What Do I Read Next?
Last Updated on July 29, 2019, by eNotes Editorial. Word Count: 273
- In Lord Jim, published in 1900, another maritime tale, Conrad deals with issues of honor in the face of grave personal danger and colonial imposition of will upon a native people. Marlow again becomes a narrator. Here he tells the story of Jim, a simple sailor who tried and failed to adhere to an honorable code of conduct
- Nostromo (1904), Conrad's largest and most ambitious novel, has multiple heroes and flashes forward and back over a wide time frame. The familiar Conradian preoccupation with colonial interests in remote lands is here transposed to a fictional South American country seething with political unrest.
- Conrad's novel of political terrorism, The Secret Agent (1907), illustrates the author's fascination with a hero who, unlike Kurtz, seeks to remain neutral and avoid commitment in a world of conflict. Against his own will, Adolf Verloc, the book's double agent, is forced into actions which result in more than one murder and a suicide.
- Set in the author's native Nigeria, Chinua Achebe's Things Fall Apart (1958) shows the tragic effects of European colonialism on one man.
- Winner of the 1991 National Book Award for fiction, Middle Passage by Charles Johnson relates the story of a free black man living in New Orleans who stows away on a ship only to discover it is a slave trader bound for Africa.
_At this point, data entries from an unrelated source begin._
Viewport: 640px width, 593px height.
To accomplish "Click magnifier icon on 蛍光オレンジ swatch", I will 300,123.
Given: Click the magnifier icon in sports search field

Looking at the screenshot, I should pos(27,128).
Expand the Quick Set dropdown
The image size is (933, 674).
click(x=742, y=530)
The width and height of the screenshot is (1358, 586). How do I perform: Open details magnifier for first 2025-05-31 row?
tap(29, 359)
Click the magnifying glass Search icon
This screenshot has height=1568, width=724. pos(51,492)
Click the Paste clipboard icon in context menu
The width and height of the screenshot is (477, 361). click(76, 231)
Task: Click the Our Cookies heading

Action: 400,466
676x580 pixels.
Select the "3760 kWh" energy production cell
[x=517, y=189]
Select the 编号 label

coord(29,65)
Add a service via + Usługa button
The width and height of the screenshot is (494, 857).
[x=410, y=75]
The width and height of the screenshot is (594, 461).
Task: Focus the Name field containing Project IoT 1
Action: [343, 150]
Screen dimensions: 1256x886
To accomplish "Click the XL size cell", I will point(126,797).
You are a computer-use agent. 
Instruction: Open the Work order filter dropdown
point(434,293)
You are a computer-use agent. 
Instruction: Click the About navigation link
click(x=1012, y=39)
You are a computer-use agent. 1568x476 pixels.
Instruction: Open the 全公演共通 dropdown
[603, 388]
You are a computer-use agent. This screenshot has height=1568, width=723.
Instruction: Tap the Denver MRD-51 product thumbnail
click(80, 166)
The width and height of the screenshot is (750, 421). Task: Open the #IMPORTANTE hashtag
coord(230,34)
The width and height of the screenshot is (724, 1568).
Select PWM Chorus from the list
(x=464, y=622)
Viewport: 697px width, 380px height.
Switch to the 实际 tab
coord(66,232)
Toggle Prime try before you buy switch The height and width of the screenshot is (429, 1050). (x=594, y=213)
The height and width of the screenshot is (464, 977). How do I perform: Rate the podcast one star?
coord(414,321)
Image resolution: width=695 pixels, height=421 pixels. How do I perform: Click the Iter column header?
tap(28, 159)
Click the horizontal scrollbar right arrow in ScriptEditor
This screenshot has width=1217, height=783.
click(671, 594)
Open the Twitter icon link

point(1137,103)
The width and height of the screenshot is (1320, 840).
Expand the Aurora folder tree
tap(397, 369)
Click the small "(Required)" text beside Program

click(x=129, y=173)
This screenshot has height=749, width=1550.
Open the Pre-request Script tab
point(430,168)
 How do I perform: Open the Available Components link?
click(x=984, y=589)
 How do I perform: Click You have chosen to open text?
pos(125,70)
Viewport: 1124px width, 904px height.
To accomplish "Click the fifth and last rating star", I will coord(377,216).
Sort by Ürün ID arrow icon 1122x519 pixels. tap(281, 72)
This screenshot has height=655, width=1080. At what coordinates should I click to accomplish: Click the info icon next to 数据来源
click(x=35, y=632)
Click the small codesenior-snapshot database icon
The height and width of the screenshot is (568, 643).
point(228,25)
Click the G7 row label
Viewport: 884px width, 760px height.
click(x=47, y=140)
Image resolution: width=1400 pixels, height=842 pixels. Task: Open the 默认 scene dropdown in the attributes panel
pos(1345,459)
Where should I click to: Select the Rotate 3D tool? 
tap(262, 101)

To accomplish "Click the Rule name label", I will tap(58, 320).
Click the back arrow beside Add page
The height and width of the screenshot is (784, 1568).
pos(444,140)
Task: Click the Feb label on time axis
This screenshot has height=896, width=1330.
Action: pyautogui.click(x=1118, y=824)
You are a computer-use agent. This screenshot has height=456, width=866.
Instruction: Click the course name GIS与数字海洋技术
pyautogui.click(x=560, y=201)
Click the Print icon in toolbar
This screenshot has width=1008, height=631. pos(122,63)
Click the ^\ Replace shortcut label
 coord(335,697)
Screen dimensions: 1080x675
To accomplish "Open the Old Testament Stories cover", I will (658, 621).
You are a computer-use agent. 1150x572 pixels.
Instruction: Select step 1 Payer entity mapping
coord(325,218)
- In Travellers in Africa: British Travelogues, 1850-1900, Volume 1, Tim Youngs collects actual nineteenth-century British accounts of African voyages, and includes discussion of social, cultural, and racial attitudes. The volume includes an analysis of Heart of Darkness as a travel account, and compares Marlow's version of the Congo with that of British-American explorer Sir Henry Morton Stanley.